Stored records
*** Begin section ***
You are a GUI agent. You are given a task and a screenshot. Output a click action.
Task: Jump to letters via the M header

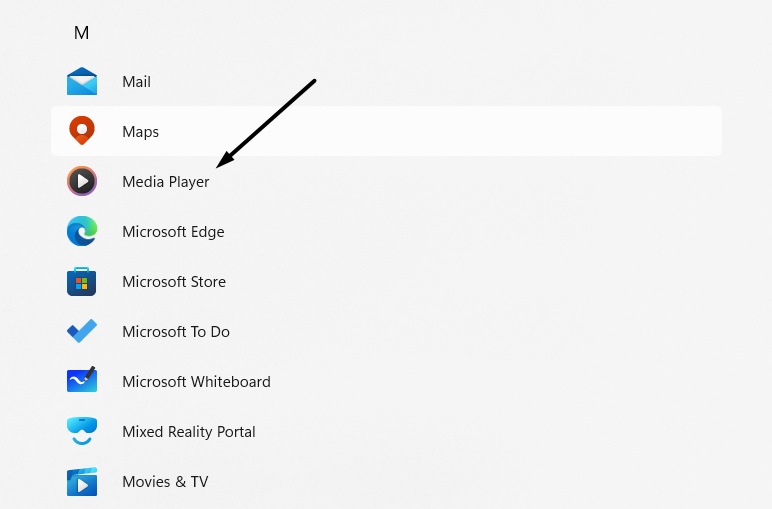(82, 33)
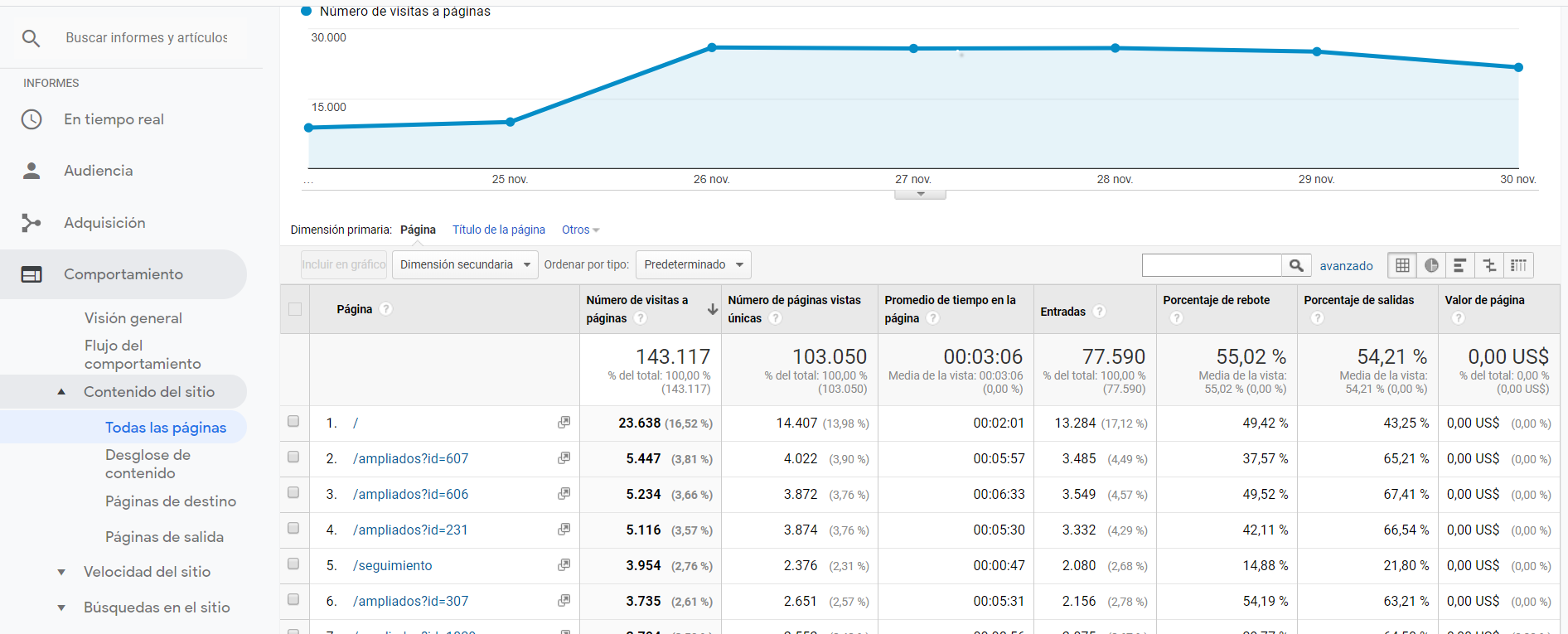Open the /ampliados?id=231 page link
The image size is (1568, 634).
[410, 530]
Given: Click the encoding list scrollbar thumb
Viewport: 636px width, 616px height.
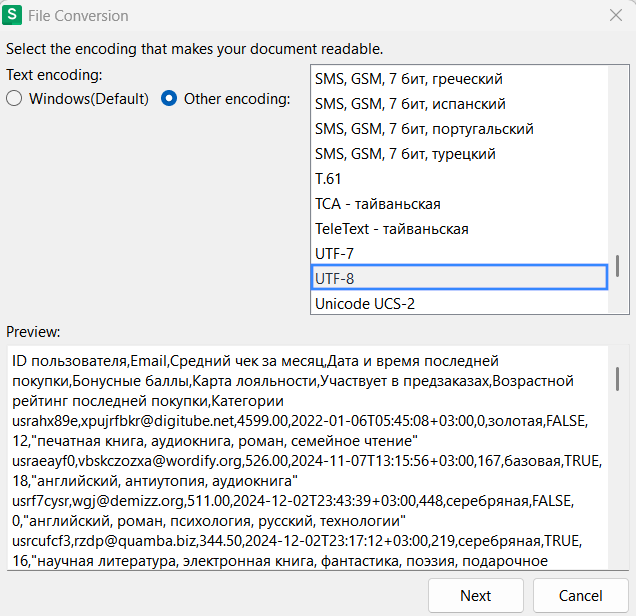Looking at the screenshot, I should coord(617,265).
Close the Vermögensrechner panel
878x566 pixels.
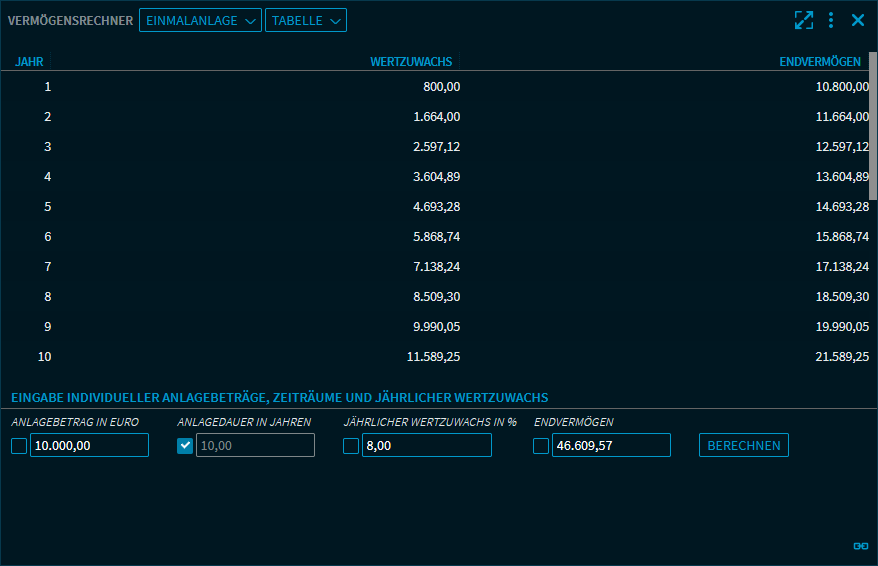[858, 20]
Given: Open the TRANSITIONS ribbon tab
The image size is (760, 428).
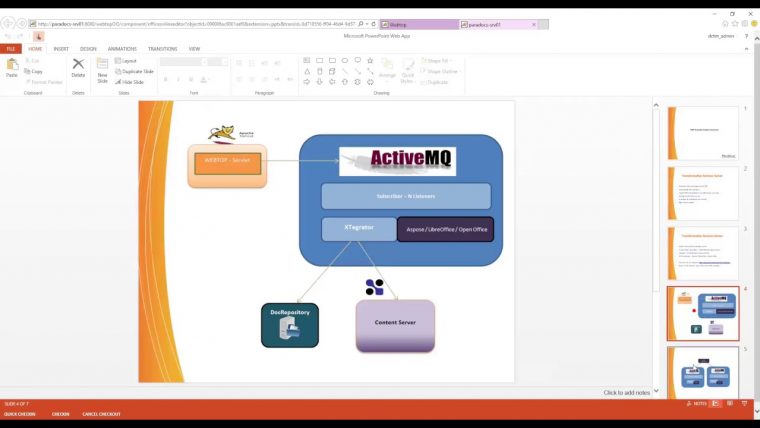Looking at the screenshot, I should click(x=162, y=48).
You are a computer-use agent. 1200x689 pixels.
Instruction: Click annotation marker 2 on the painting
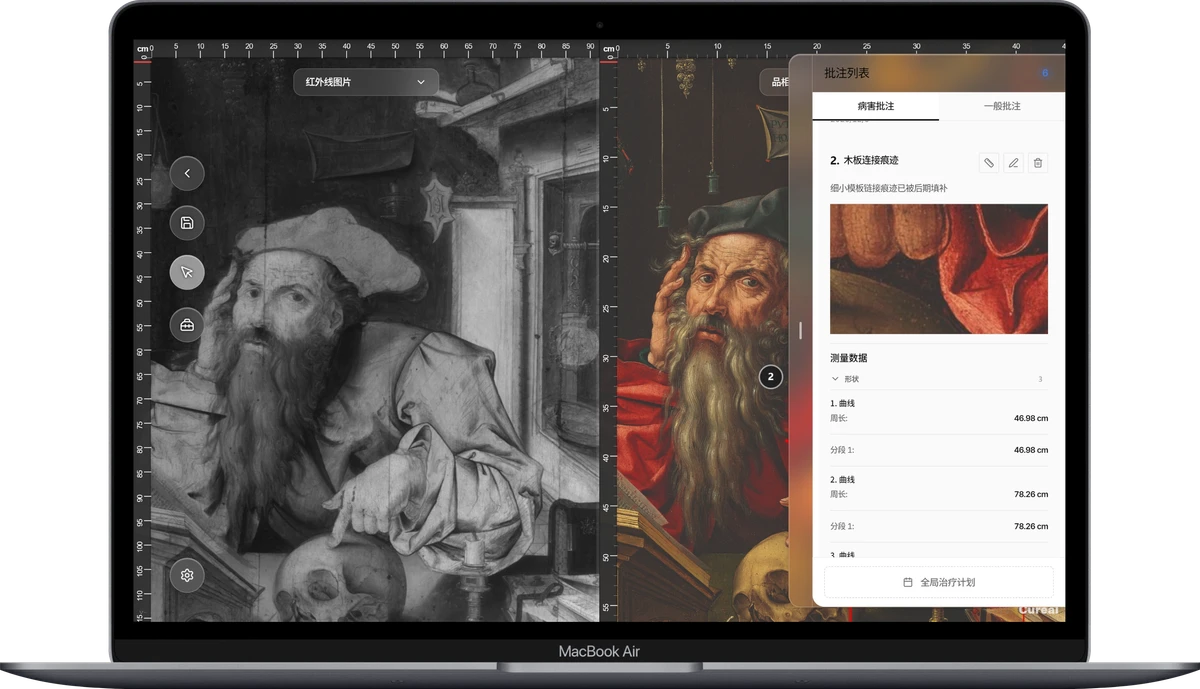click(x=770, y=377)
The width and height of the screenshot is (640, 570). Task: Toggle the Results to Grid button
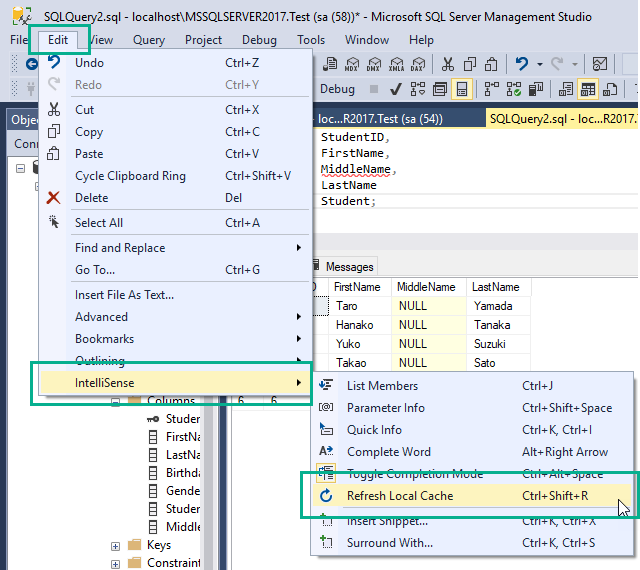(587, 89)
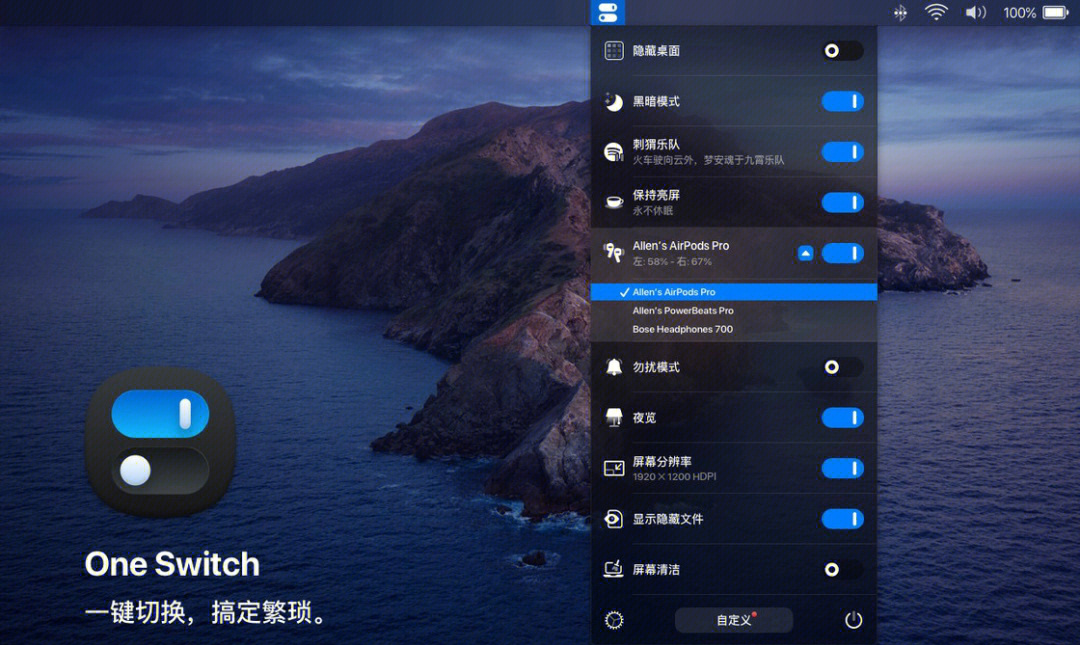Open the 屏幕分辨率 1920×1200 HDPI row
This screenshot has width=1080, height=645.
[x=734, y=469]
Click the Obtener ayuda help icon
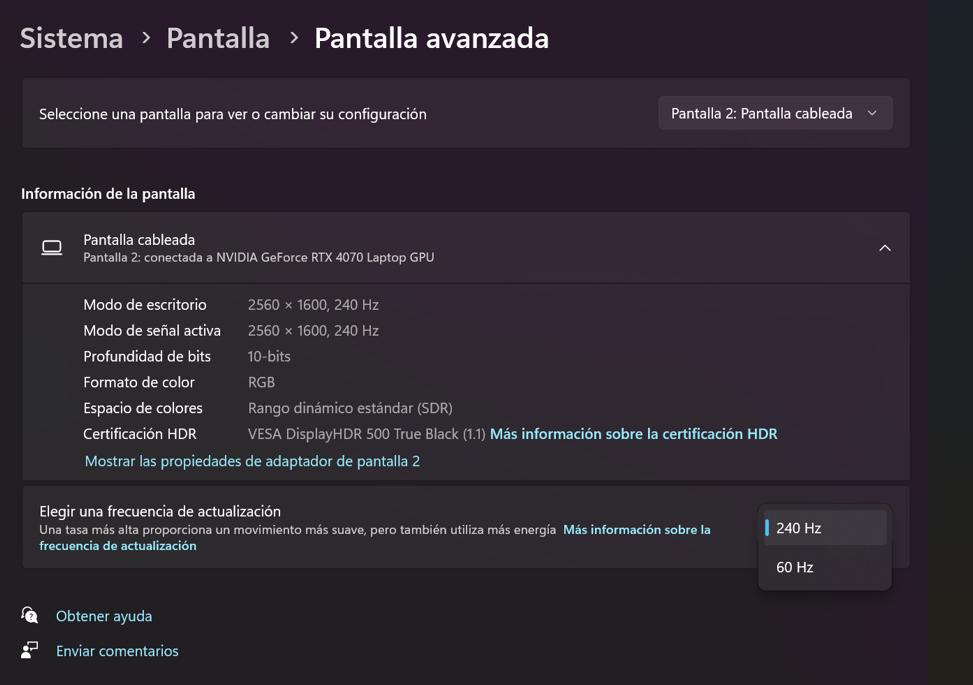Viewport: 973px width, 685px height. (x=30, y=615)
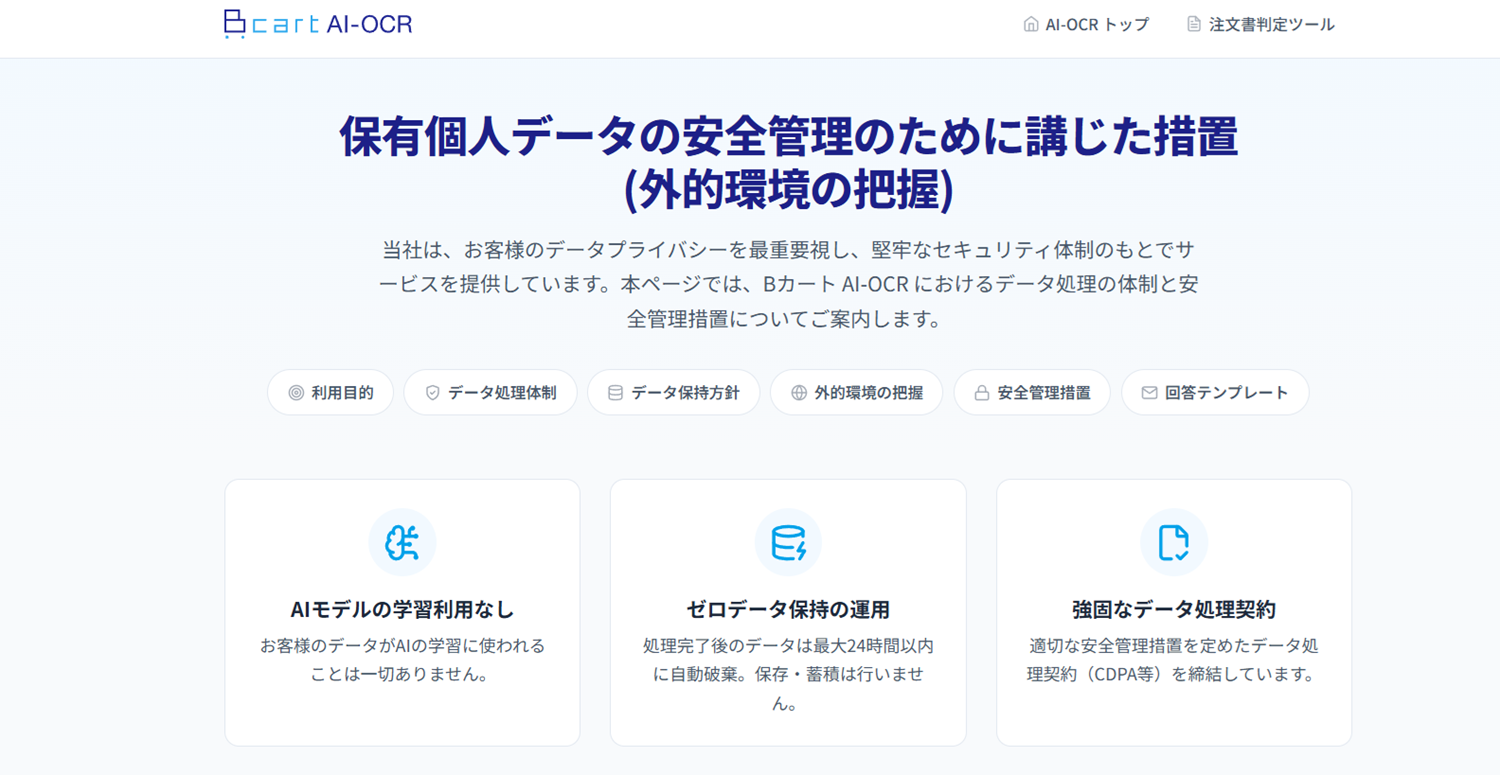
*** End section ***
■ THE TASK: Copy out each record word for word and omit any pictures.

■ OUTPUT FOR THIS EXERCISE:
You are a GUI agent. You are given a task and a screenshot. Output a click action.
Task: Jump to letters via the M header

(82, 33)
Open the /ampliados?id=231 page link
The image size is (1568, 634).
[410, 530]
Given: Click the encoding list scrollbar thumb
Viewport: 636px width, 616px height.
Looking at the screenshot, I should coord(617,265).
Close the Vermögensrechner panel
878x566 pixels.
[858, 20]
Given: Open the TRANSITIONS ribbon tab
The image size is (760, 428).
Looking at the screenshot, I should click(x=162, y=48).
You are a computer-use agent. 1200x689 pixels.
Instruction: Click annotation marker 2 on the painting
click(x=770, y=377)
The width and height of the screenshot is (640, 570). Task: Toggle the Results to Grid button
(587, 89)
Open the 屏幕分辨率 1920×1200 HDPI row
This screenshot has width=1080, height=645.
[x=734, y=469]
Click the Obtener ayuda help icon
Viewport: 973px width, 685px height. (x=30, y=615)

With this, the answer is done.